Under the first priority: “Fostering Sustainable, Innovative and Inclusive Growth”, is expected to advance APEC's achievements in structural reform and innovation, human resource development, and build a sustainable and inclusive community. The second priority: “Deepening Regional Economic Integration”, is expected to increase connectivity, promote global and regional production networks, support industry, and cross border e-commerce facilitation. The third priority:

"Strengthening Micro, Small and Medium-Sized Enterprises’ (MSMEs) Competitiveness and Innovation in the Digital Age”, is expected to increase MSME participation in global production network, facilitate MSMEs business environment in digital era, and promote start-ups and innovation of MSMEs. The fourth priority: “Enhancing Food Security and Sustainable Agriculture in Response to Climate Change”, is expected to face the challenges of climate change, food security, sustainable natural resource management, trade facilitation and agricultural investment, and harmonisation of food safety standards and food loss management.

ASEAN Caucus under the coordination of Indonesia will continue to advance ASEAN's interests in APEC.

Both Indonesia and Vietnam are developing countries with a long history of agricultural production. For you, how can an agriculture-based economy use trade as one of the driving forces for inclusive growth?
Agriculture is a sector that has multiple functions in the economy. It can be a source of growth for the national economy, a provider of investment opportunities for the private sector, and a prime driver of agriculture-related industries and the rural non-farm economy. In Indonesia, most trade in agriculture is an SME activity. SMEs are fundamental in achieving inclusive growth which touches the lives of the most vulnerable and, most of times, marginalized society, namely women, minorities, and other disadvantaged groups. Furthermore, Indonesia is committed in supporting and driving SMEs to empower by facilitating capacity building programmes and giving management for micro business.

Existing trade flows are very important for production development in Asia-Pacific countries. However, barriers to trade (tariff and non-tariff barriers) are becoming a challenge for this value chain in the Asia–Pacific. In your opinion, how should we focus on solving this issue?
Tariffs or restriction protect domestic industries and coworkers from foreign competition by raising the process of imported goods. Over the past years, Indonesia has implemented a number of trade and investment measures to develop local industries. Indonesia is working closely with ASEAN Economic Community, together currently representing more than 15 per cent of all foreign value added exports.

As ASEAN countries, we should focus on the key issues, among others: prioritise trade facilitation measures that have greater potential in increasing bilateral trade, accelerate regulatory reforms, increase investment in transportation and logistics infrastructure, and publish trade information online.
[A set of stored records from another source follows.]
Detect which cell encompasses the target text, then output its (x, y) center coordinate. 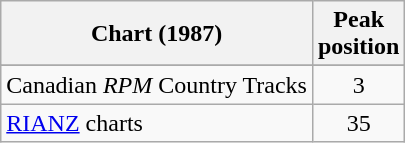
35 (358, 123)
Canadian RPM Country Tracks (157, 85)
Chart (1987) (157, 34)
3 (358, 85)
Peakposition (358, 34)
RIANZ charts (157, 123)
Extract the [X, Y] coordinate from the center of the cell holding the provided text.  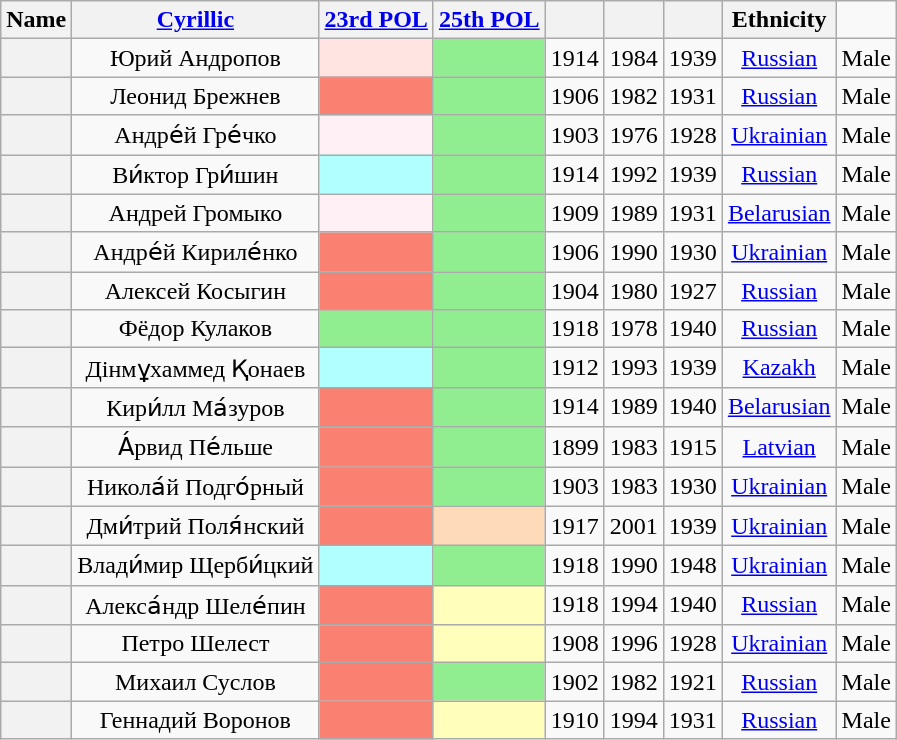
Кири́лл Ма́зуров [196, 407]
1996 [634, 644]
25th POL [489, 20]
Дми́трий Поля́нский [196, 526]
1978 [634, 329]
Kazakh [779, 368]
Андре́й Гре́чко [196, 135]
Андрей Громыко [196, 213]
1917 [574, 526]
Влади́мир Щерби́цкий [196, 566]
1921 [692, 682]
1948 [692, 566]
Алекса́ндр Шеле́пин [196, 605]
1992 [634, 174]
Юрий Андропов [196, 58]
23rd POL [376, 20]
2001 [634, 526]
Name [36, 20]
1993 [634, 368]
Геннадий Воронов [196, 720]
1908 [574, 644]
А́рвид Пе́льше [196, 447]
1912 [574, 368]
1927 [692, 291]
Latvian [779, 447]
Михаил Суслов [196, 682]
Алексей Косыгин [196, 291]
1902 [574, 682]
Петро Шелест [196, 644]
Фёдор Кулаков [196, 329]
Ви́ктор Гри́шин [196, 174]
1904 [574, 291]
Андре́й Кириле́нко [196, 252]
1984 [634, 58]
Дінмұхаммед Қонаев [196, 368]
1976 [634, 135]
1915 [692, 447]
1909 [574, 213]
Ethnicity [779, 20]
Cyrillic [196, 20]
1910 [574, 720]
Леонид Брежнев [196, 96]
Никола́й Подго́рный [196, 486]
1899 [574, 447]
1980 [634, 291]
Extract the [x, y] coordinate from the center of the cell holding the provided text.  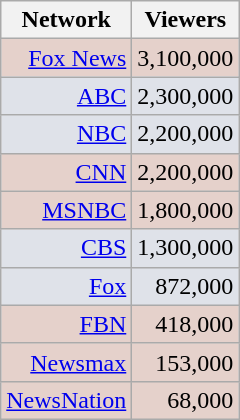
1,300,000 [186, 248]
Network [66, 20]
Viewers [186, 20]
NewsNation [66, 400]
Fox News [66, 58]
Newsmax [66, 362]
68,000 [186, 400]
418,000 [186, 324]
153,000 [186, 362]
3,100,000 [186, 58]
ABC [66, 96]
2,300,000 [186, 96]
NBC [66, 134]
Fox [66, 286]
CNN [66, 172]
1,800,000 [186, 210]
872,000 [186, 286]
CBS [66, 248]
MSNBC [66, 210]
FBN [66, 324]
Capture the cell that displays the provided text and extract its (x, y) central coordinate. 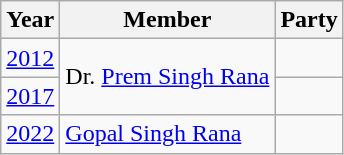
2012 (30, 58)
Gopal Singh Rana (168, 134)
2017 (30, 96)
Year (30, 20)
2022 (30, 134)
Party (309, 20)
Member (168, 20)
Dr. Prem Singh Rana (168, 77)
Return (x, y) of the center of cell containing provided text 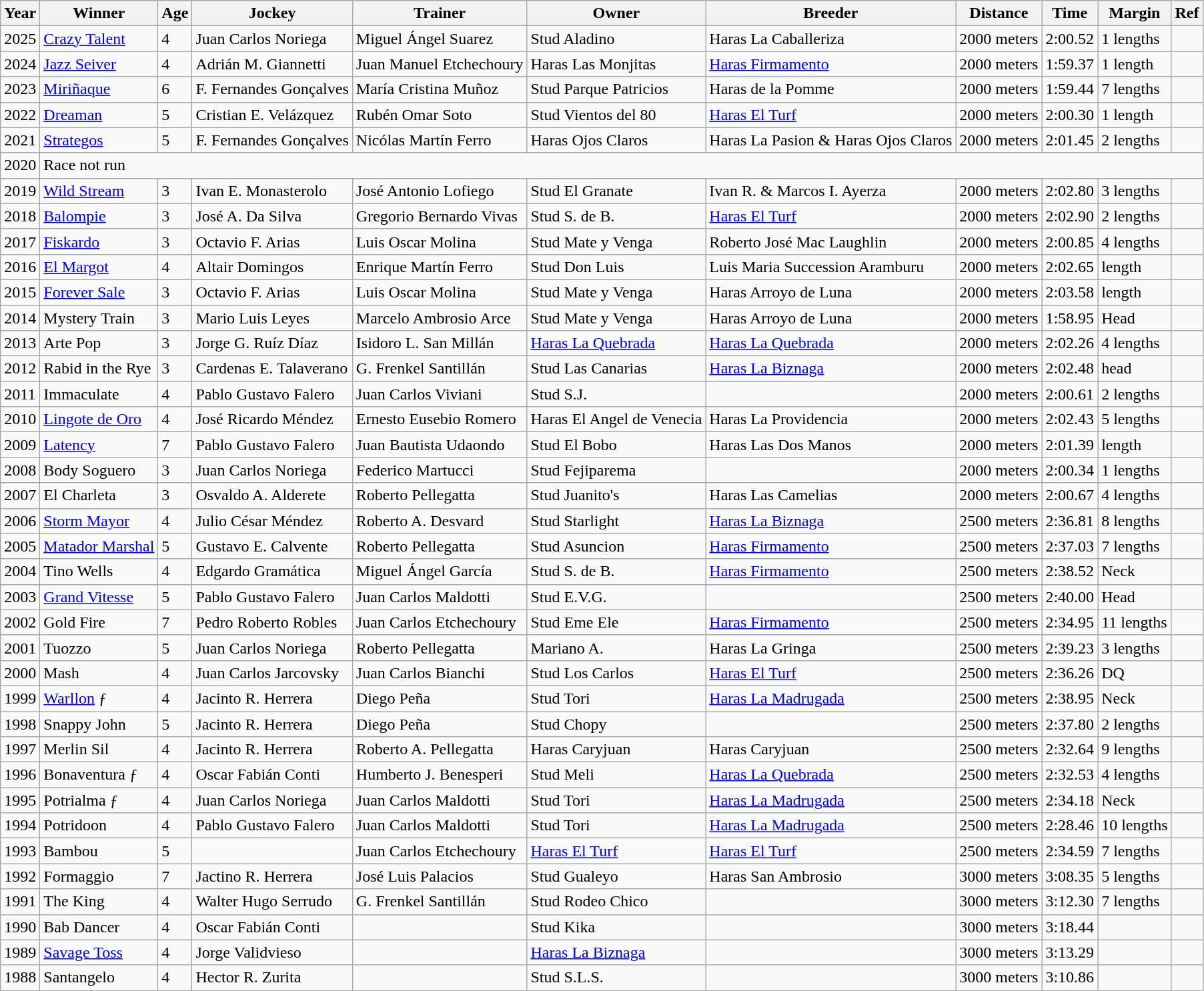
Wild Stream (99, 191)
1998 (20, 724)
Stud Los Carlos (616, 673)
Stud Gualeyo (616, 876)
2012 (20, 369)
2025 (20, 39)
Roberto José Mac Laughlin (831, 241)
3:08.35 (1070, 876)
Julio César Méndez (272, 521)
Mash (99, 673)
1991 (20, 902)
Tuozzo (99, 648)
Haras El Angel de Venecia (616, 420)
Grand Vitesse (99, 597)
Gustavo E. Calvente (272, 546)
2020 (20, 165)
Mystery Train (99, 318)
Ref (1187, 13)
Savage Toss (99, 953)
Breeder (831, 13)
2:03.58 (1070, 292)
2:32.53 (1070, 775)
Stud Rodeo Chico (616, 902)
2:39.23 (1070, 648)
Owner (616, 13)
Haras La Providencia (831, 420)
2002 (20, 622)
Stud Eme Ele (616, 622)
2017 (20, 241)
2008 (20, 470)
Stud E.V.G. (616, 597)
Marcelo Ambrosio Arce (440, 318)
Ivan E. Monasterolo (272, 191)
2004 (20, 572)
Haras La Pasion & Haras Ojos Claros (831, 140)
Jazz Seiver (99, 64)
El Margot (99, 267)
José Luis Palacios (440, 876)
Arte Pop (99, 344)
head (1135, 369)
2003 (20, 597)
Ernesto Eusebio Romero (440, 420)
Immaculate (99, 394)
Year (20, 13)
Haras La Gringa (831, 648)
Time (1070, 13)
Strategos (99, 140)
El Charleta (99, 496)
Formaggio (99, 876)
María Cristina Muñoz (440, 89)
2014 (20, 318)
Walter Hugo Serrudo (272, 902)
Haras Ojos Claros (616, 140)
2018 (20, 216)
2001 (20, 648)
Stud El Bobo (616, 445)
Stud Asuncion (616, 546)
1:59.37 (1070, 64)
2:02.90 (1070, 216)
Haras de la Pomme (831, 89)
10 lengths (1135, 826)
Miguel Ángel García (440, 572)
2:00.85 (1070, 241)
Bab Dancer (99, 927)
Nicólas Martín Ferro (440, 140)
Stud S.J. (616, 394)
2:02.65 (1070, 267)
2:00.30 (1070, 115)
Potridoon (99, 826)
Stud Chopy (616, 724)
Winner (99, 13)
2015 (20, 292)
Stud El Granate (616, 191)
2024 (20, 64)
2:38.95 (1070, 698)
José Ricardo Méndez (272, 420)
Latency (99, 445)
Trainer (440, 13)
Roberto A. Pellegatta (440, 750)
Dreaman (99, 115)
Haras Las Dos Manos (831, 445)
9 lengths (1135, 750)
Gold Fire (99, 622)
Miguel Ángel Suarez (440, 39)
Mario Luis Leyes (272, 318)
2:40.00 (1070, 597)
Miriñaque (99, 89)
1997 (20, 750)
1992 (20, 876)
2:28.46 (1070, 826)
3:12.30 (1070, 902)
Gregorio Bernardo Vivas (440, 216)
Federico Martucci (440, 470)
Stud Juanito's (616, 496)
Santangelo (99, 978)
Balompie (99, 216)
Stud Starlight (616, 521)
2013 (20, 344)
Juan Manuel Etchechoury (440, 64)
Jorge Validvieso (272, 953)
Stud Parque Patricios (616, 89)
2:36.81 (1070, 521)
Haras Las Camelias (831, 496)
2:02.26 (1070, 344)
6 (175, 89)
2:00.52 (1070, 39)
2:00.34 (1070, 470)
Matador Marshal (99, 546)
Rubén Omar Soto (440, 115)
1996 (20, 775)
The King (99, 902)
Merlin Sil (99, 750)
José A. Da Silva (272, 216)
Potrialma ƒ (99, 800)
1989 (20, 953)
2:01.39 (1070, 445)
Tino Wells (99, 572)
Ivan R. & Marcos I. Ayerza (831, 191)
Altair Domingos (272, 267)
Haras Las Monjitas (616, 64)
2:37.80 (1070, 724)
Luis Maria Succession Aramburu (831, 267)
2:00.67 (1070, 496)
2010 (20, 420)
2:02.43 (1070, 420)
Storm Mayor (99, 521)
2000 (20, 673)
1994 (20, 826)
Stud Don Luis (616, 267)
2:38.52 (1070, 572)
2022 (20, 115)
Crazy Talent (99, 39)
3:13.29 (1070, 953)
3:18.44 (1070, 927)
Pedro Roberto Robles (272, 622)
2:02.48 (1070, 369)
Humberto J. Benesperi (440, 775)
Lingote de Oro (99, 420)
2:36.26 (1070, 673)
2021 (20, 140)
2:01.45 (1070, 140)
Juan Carlos Viviani (440, 394)
Stud Fejiparema (616, 470)
Juan Carlos Bianchi (440, 673)
2009 (20, 445)
2016 (20, 267)
Snappy John (99, 724)
11 lengths (1135, 622)
Rabid in the Rye (99, 369)
Margin (1135, 13)
2:34.18 (1070, 800)
2005 (20, 546)
Hector R. Zurita (272, 978)
3:10.86 (1070, 978)
Stud Meli (616, 775)
Adrián M. Giannetti (272, 64)
1988 (20, 978)
1999 (20, 698)
Stud Vientos del 80 (616, 115)
Warllon ƒ (99, 698)
Juan Carlos Jarcovsky (272, 673)
Forever Sale (99, 292)
Mariano A. (616, 648)
Jorge G. Ruíz Díaz (272, 344)
2011 (20, 394)
Enrique Martín Ferro (440, 267)
2007 (20, 496)
2:32.64 (1070, 750)
1993 (20, 851)
José Antonio Lofiego (440, 191)
Cardenas E. Talaverano (272, 369)
Roberto A. Desvard (440, 521)
2:37.03 (1070, 546)
Body Soguero (99, 470)
8 lengths (1135, 521)
Bonaventura ƒ (99, 775)
Distance (999, 13)
2:02.80 (1070, 191)
2006 (20, 521)
Bambou (99, 851)
Race not run (622, 165)
2:34.95 (1070, 622)
Stud S.L.S. (616, 978)
2:34.59 (1070, 851)
Edgardo Gramática (272, 572)
Stud Aladino (616, 39)
Jockey (272, 13)
Haras La Caballeriza (831, 39)
DQ (1135, 673)
Haras San Ambrosio (831, 876)
Cristian E. Velázquez (272, 115)
2019 (20, 191)
Age (175, 13)
1:58.95 (1070, 318)
1995 (20, 800)
Isidoro L. San Millán (440, 344)
Juan Bautista Udaondo (440, 445)
1:59.44 (1070, 89)
1990 (20, 927)
Jactino R. Herrera (272, 876)
Stud Kika (616, 927)
Osvaldo A. Alderete (272, 496)
Stud Las Canarias (616, 369)
2:00.61 (1070, 394)
Fiskardo (99, 241)
2023 (20, 89)
Pinpoint the cell where the given text exists, returning its [X, Y] midpoint coordinate. 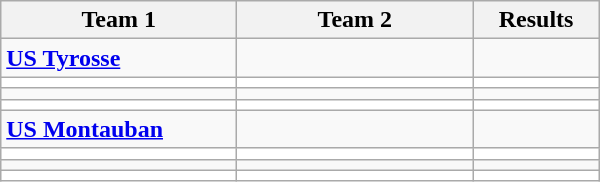
Team 2 [355, 20]
Team 1 [119, 20]
US Montauban [119, 129]
Results [536, 20]
US Tyrosse [119, 58]
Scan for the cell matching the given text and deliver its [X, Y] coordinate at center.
Trade effects in production on rural development and poverty reduction in the Asia-Pacific are well-respected. Could you please share more detail about this issue?
The role of trade in economic growth and development is recognised as essential to the well-being of the small rural producer in the developing countries. It is about empowering the rural.

Globally, the issue of poverty continues to be a challenge despite increasing urbanisation. The promotion of the rural economy in a sustainable way has the potential of increasing employment opportunities in rural areas, reducing regional income disparities, stemming premature rural-urban migration, and ultimately reducing poverty at its very source.